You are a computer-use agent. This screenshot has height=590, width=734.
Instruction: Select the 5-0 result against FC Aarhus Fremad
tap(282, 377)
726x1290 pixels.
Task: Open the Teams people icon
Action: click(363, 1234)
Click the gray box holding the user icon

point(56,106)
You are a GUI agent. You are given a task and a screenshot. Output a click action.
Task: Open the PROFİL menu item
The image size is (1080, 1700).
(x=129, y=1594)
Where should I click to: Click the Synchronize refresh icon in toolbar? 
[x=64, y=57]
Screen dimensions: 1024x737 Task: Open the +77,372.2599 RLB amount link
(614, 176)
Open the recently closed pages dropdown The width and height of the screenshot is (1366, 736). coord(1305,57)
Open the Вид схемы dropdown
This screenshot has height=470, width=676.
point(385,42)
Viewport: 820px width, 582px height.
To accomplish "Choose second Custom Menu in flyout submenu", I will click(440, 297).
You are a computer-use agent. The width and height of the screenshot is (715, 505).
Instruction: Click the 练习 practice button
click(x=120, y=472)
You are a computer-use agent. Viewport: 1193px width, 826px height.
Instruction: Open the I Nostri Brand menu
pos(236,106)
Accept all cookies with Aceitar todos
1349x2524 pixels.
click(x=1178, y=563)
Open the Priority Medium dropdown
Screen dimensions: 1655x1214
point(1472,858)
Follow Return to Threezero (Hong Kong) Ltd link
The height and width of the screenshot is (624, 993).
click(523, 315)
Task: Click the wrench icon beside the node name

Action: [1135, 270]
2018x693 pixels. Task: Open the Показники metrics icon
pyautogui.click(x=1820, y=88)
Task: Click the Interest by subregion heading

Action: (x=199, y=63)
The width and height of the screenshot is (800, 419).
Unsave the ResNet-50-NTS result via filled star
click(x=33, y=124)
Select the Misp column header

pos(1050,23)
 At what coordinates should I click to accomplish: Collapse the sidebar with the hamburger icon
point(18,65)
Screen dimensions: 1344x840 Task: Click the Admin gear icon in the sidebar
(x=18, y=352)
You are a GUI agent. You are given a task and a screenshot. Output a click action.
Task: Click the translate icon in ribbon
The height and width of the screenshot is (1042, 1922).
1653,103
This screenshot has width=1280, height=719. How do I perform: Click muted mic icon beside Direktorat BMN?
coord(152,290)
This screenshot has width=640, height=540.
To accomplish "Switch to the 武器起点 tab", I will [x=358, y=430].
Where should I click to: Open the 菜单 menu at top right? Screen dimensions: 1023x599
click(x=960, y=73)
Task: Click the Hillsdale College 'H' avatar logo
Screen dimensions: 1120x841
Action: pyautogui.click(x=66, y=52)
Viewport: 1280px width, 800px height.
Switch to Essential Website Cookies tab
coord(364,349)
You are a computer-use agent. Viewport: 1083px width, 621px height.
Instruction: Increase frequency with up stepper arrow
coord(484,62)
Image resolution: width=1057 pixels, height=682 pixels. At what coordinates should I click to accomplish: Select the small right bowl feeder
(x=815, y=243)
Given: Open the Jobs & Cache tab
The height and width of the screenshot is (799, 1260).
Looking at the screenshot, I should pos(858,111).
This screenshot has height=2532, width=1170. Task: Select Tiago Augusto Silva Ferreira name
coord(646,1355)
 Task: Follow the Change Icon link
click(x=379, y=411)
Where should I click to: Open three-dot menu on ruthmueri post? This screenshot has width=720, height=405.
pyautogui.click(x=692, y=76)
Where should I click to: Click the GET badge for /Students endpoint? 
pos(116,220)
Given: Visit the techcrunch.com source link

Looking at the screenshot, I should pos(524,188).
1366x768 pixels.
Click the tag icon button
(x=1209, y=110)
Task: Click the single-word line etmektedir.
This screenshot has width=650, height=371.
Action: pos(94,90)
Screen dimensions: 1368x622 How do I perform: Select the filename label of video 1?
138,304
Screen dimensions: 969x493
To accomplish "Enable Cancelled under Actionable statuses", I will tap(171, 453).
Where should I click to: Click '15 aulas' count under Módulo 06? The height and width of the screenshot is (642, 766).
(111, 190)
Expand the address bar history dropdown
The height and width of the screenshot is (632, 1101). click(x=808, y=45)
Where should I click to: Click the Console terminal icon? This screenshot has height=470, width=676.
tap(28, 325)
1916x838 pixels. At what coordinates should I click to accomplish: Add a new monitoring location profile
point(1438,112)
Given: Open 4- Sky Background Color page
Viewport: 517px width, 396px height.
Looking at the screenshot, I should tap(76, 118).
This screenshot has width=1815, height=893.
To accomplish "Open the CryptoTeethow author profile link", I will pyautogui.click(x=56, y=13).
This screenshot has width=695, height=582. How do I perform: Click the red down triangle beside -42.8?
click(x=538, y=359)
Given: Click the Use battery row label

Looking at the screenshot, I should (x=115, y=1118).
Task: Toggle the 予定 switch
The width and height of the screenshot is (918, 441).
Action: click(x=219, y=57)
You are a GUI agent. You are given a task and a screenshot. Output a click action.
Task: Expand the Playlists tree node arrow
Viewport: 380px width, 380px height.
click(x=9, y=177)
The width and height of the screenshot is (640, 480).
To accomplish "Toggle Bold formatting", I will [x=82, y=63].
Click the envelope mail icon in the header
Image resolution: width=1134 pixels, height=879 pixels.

ACTIVITY: Return, word for word, each line from the line that contains "The width and height of the screenshot is (640, 480)." to the end of the listing above; include both end lines and nothing else.

TASK SOLUTION:
The width and height of the screenshot is (640, 480).
To accomplish "Toggle Bold formatting", I will [x=82, y=63].
Click the envelope mail icon in the header
Image resolution: width=1134 pixels, height=879 pixels.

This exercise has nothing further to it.